Un activista del PAL

El Partido de Almería también sufrió una pérdida. Telesforo Molino, natural de la almeriense localidad de Gádor, iba entre el pasaje, por lo que sus proyectos para el pueblo se vieron truncados por el accidente de Barajas.

Un joven trabajador

Rayco Rivera tenía tan solo 22 años. Trabajaba en una gran superficie comercial de las Islas para ahorrar dinero y así realizar viajes como el del verano de 2008. Pero su vuelta a casa no fue como se esperaba y pereció en el accidente del avión de Spanair.

Un profesor que amaba el teatro

José Vicente Robaina pudo labrarse un futuro como actor, pero decidió dedicarse a los alumnos del instituto donde daba clase de literatura, su gran pasión junto al teatro. Su compañía, Skene, se encontró con un vacío imposible de llenar en el escenario.

El primer vuelo de la pareja

Mari Carmen y Gabriel emprendían su primer viaje juntos. Acababa de comenzar su vida en pareja y habían elegido las Islas Canarias para disfrutar de las vacaciones. Sin embargo, el accidente les privó de la que podía haber sido una larga vida en común.

Una visita inesperada

María del Carmen Vallejo quería sorprender a su madre con una visita por las vacaciones.

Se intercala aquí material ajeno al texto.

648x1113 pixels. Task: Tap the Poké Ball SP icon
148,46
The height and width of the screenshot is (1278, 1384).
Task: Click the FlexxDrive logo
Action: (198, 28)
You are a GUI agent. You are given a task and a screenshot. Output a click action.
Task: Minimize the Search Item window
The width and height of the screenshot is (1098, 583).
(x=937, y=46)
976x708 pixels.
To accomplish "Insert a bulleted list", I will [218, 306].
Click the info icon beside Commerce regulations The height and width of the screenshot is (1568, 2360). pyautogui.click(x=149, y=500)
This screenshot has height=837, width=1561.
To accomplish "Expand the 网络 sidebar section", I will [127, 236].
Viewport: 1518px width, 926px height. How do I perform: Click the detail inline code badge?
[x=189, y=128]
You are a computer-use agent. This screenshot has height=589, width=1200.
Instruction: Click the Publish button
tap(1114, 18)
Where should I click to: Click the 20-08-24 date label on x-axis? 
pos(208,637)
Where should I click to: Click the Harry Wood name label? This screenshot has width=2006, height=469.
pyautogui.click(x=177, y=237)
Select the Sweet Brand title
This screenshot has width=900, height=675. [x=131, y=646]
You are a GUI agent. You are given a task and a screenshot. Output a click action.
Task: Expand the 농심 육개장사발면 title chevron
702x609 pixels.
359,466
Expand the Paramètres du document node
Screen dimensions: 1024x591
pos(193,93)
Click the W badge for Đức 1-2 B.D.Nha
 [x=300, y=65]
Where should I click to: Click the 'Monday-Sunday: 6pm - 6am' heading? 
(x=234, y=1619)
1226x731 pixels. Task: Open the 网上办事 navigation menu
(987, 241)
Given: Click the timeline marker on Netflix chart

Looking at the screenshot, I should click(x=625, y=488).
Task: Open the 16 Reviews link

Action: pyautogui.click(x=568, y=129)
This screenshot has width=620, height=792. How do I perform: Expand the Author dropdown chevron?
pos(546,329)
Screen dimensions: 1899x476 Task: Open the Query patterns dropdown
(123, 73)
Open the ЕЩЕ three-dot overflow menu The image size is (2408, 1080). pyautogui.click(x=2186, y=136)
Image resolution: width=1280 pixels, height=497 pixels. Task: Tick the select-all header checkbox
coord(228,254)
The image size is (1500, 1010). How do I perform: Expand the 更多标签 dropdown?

Eligió el vuelo JK5022 y, por desgracia, nunca pudo dar la alegría de su presencia a sus familiares canarios.

Tampoco Huelva se libró de la catástrofe

Gabriel Guerrero Durán era uno de los auxiliares de la tripulación en tránsito. Tenía apenas 32 años y en Huelva aún se recuerda su buen humor, quebrado en Barajas el 20 de agosto de 2008.

Desde pequeña, Lourdes había soñado con comandar un avión, volar, viajar por todo el mundo. Cumplió su sueño en abril de 1992, cuando entró a trabajar en Spanair. Pero esta Jefa de cabina tuvo la desgracia de ser designada para el vuelo entre Madrid y Canarias del 20 de agosto de 2008.

Asturias aún la echa de menos

Sonsoles Lorenzo se hizo querer en todos los lugares por donde pasó su vida. Asturias era su casa y allí pensaba volver por vacaciones. Era una de las tripulantes de vuelo que no sobrevivió al accidente.

No llegó a los 29

Sonia, malagueña de nacimiento, cubría regularmente el trayecto entre Madrid y Las Palmas. En su casa nadie esperaba que un día como el 20 de agosto de 2008, un accidente acabase con la joven vida de esta tripulante.

Candela perdió a su madre

Susana Marín Ramos era la tercera de las tripulantes del vuelo JK5022. Como cada día, se despidió de su marido y su pequeña hija Candela para emprender el vuelo a Canarias y volver en el de la noche. Nunca se pudo subir al segundo.

Tres pasajeros más

Cecilia Gómez, Manuel Martel y María Teresa Morales, de los que no se ha encontrado información, también perecieron en la catástrofe aérea de Barajas de aquel fatídico 20 de agosto de 2008.